Written task A
In the forum thread on specialty ring training, which event does Samba have a month to get ready for?
-- BEGIN Reading passage --
# SV/Specialty Ring Training



## Samba (Apr 23, 2001)

Ok, enough of the tiny ring this month.

I have a month to get ready for the Maturity. How do you train the dog to run the whole ring, hug the ropes, make the corners, etc?

We are doing our road work for tightening up and stamina, but the ring running is not real pretty as yet.


----------



## Andaka (Jun 29, 2003)

e targets to get pulling and ring hugging. Train one side at a time. Use food or a toy (I had one that I used a ball sitting on a traffic cone). the dog is only allowed to go all the way to the target if they perform the way that you want. Once the dog can work one side, add a corner. Continue until the dog can work the entire ring.


----------



## Samba (Apr 23, 2001)

We will try it. My son is working hard to keep up with the running. He wanted to work one side at a time teaching the first corner first, so he was on to something! Gosh, a person has to be in shape for this!


----------



## Andaka (Jun 29, 2003)

Are you guys going to the SE Futurity in May?


----------



## Samba (Apr 23, 2001)

We are going to the MW, I guess. Anyway, the one in Indy at Easter.

I looked about for you guys at Purina this past weekend.


----------



## elisabeth_00117 (May 17, 2009)

We are just working on this now with Zefra, thank goodness our is helping!
-- END Reading passage --
-- BEGIN Records for this task --
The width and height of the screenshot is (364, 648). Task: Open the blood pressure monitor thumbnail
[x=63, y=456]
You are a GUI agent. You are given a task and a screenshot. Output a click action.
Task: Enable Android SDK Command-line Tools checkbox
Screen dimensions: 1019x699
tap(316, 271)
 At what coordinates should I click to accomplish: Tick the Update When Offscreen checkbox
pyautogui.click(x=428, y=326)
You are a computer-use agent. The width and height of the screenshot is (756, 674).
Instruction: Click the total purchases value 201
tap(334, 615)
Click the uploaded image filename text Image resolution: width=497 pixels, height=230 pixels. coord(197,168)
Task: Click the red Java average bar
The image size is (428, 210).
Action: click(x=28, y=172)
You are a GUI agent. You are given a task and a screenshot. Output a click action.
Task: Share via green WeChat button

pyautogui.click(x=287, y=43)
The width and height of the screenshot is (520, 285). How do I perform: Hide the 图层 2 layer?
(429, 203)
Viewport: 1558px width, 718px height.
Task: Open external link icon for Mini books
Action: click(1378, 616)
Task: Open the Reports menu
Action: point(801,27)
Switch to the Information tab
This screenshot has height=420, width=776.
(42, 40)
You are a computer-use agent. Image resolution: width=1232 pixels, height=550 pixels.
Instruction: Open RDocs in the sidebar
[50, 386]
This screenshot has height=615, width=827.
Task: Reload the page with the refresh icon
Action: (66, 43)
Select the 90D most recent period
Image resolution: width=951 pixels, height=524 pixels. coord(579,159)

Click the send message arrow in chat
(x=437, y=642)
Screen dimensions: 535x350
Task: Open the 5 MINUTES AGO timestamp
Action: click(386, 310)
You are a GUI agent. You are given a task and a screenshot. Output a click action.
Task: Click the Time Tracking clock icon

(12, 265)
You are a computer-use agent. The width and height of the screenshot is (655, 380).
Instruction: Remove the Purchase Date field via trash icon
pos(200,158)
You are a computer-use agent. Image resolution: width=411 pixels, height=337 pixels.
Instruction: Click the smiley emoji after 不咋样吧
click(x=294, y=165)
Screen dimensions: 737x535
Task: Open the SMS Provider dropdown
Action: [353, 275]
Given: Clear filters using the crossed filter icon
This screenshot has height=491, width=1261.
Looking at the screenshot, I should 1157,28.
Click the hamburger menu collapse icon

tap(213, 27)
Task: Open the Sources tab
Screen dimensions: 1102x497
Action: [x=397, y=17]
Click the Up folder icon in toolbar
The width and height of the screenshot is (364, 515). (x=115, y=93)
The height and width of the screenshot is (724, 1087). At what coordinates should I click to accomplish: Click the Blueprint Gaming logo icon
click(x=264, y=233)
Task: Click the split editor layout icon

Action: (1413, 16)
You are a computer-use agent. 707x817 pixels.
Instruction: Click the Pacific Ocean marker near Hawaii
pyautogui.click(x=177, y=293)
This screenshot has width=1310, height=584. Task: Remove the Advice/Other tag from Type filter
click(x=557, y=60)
-- END Records for this task --
Written task B
Please give the stretch of rows from the one containing "is (756, 674)." through the one containing "pyautogui.click(x=287, y=43)" as a two-column CSV with the headers request and answer, one line per row. Put each value in a single quoted field and turn line breaks into spaces.

Worked answer A
The Maturity.

Worked answer B
request,answer
"You are a computer-use agent. The width and height of the screenshot is (756, 674). Instruction: Click the total purchases value 201","tap(334, 615)"
"Click the uploaded image filename text Image resolution: width=497 pixels, height=230 pixels.","coord(197,168)"
"Task: Click the red Java average bar The image size is (428, 210).","Action: click(x=28, y=172)"
"You are a GUI agent. You are given a task and a screenshot. Output a click action. Task: Share via green WeChat button","pyautogui.click(x=287, y=43)"